*** Opening of Record excerpts ***

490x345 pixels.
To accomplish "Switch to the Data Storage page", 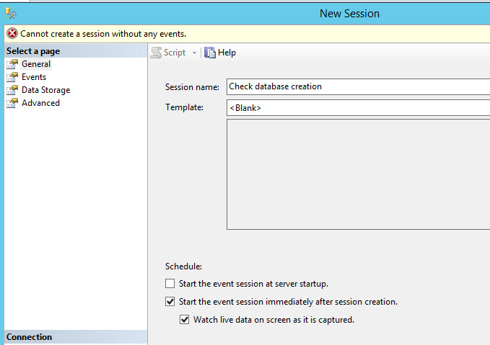I will click(x=45, y=90).
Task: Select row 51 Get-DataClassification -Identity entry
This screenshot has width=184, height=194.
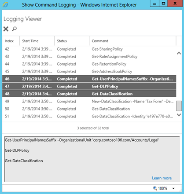Action: click(89, 116)
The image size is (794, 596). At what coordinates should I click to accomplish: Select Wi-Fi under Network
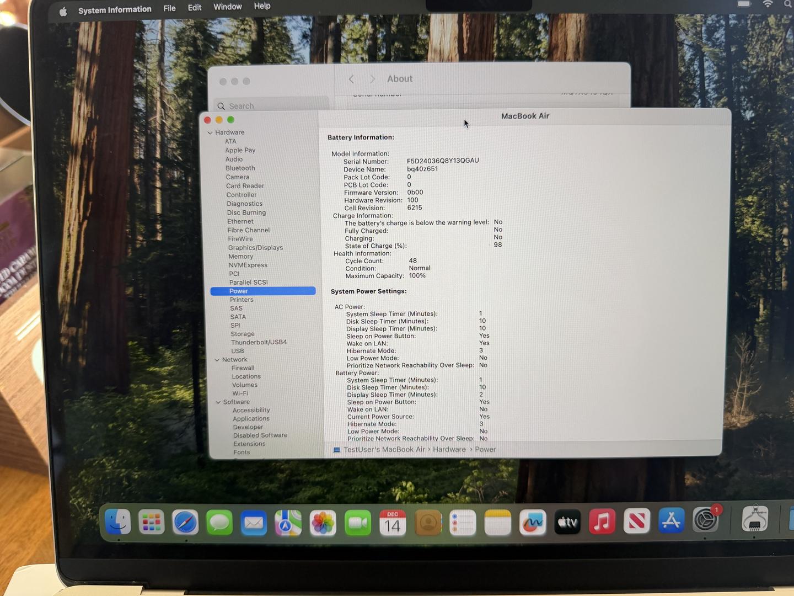tap(240, 393)
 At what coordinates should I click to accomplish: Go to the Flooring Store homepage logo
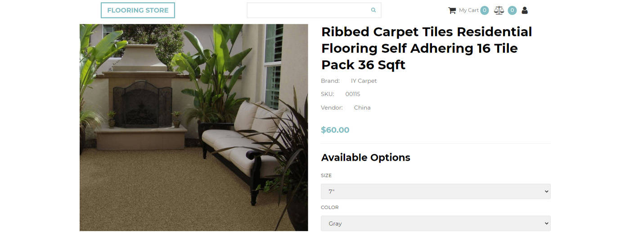click(138, 10)
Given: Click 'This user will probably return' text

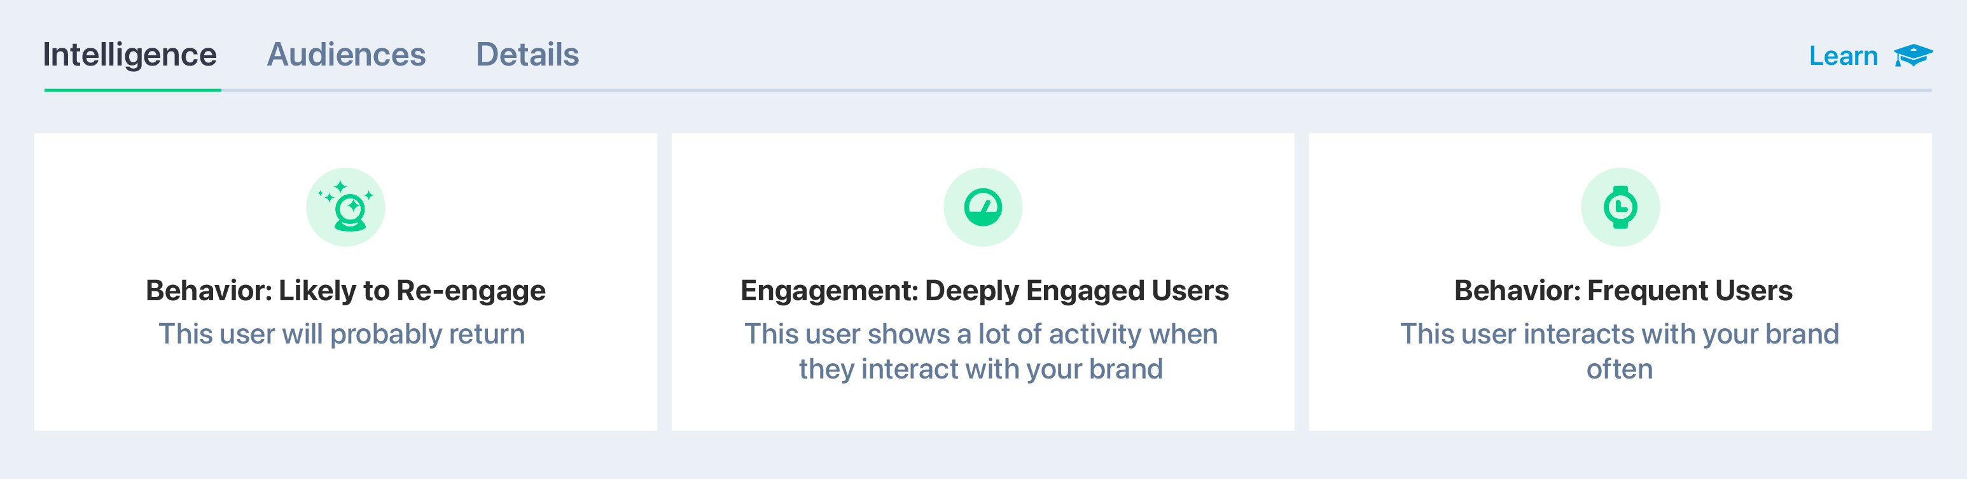Looking at the screenshot, I should 341,334.
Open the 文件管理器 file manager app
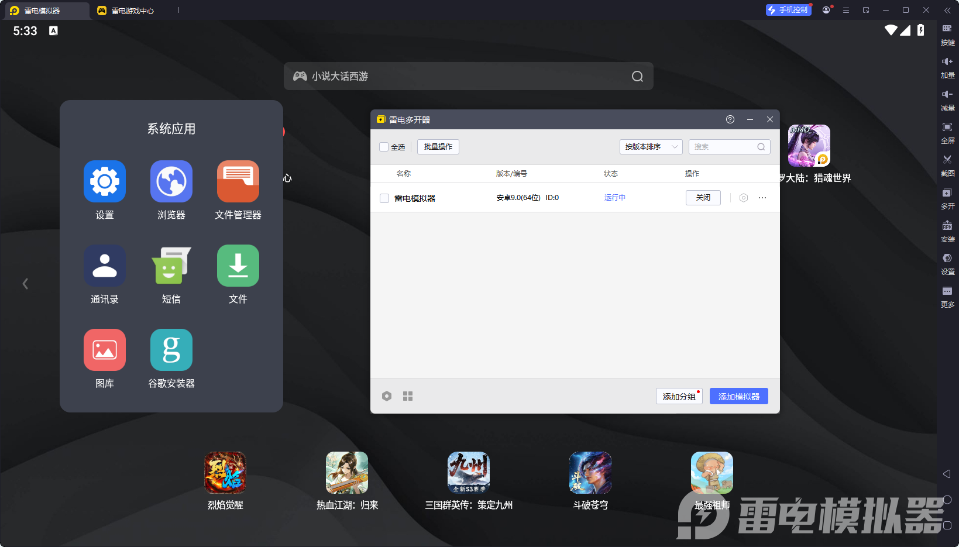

*** Close of Record excerpts ***

▶ Action item
The copy should begin at the line containing "Given: Click 'This" and end at the last line of the data above; please restate those lines word for word without the pictures.

▶ Task result
Given: Click 'This user will probably return' text

Looking at the screenshot, I should 341,334.
Open the 文件管理器 file manager app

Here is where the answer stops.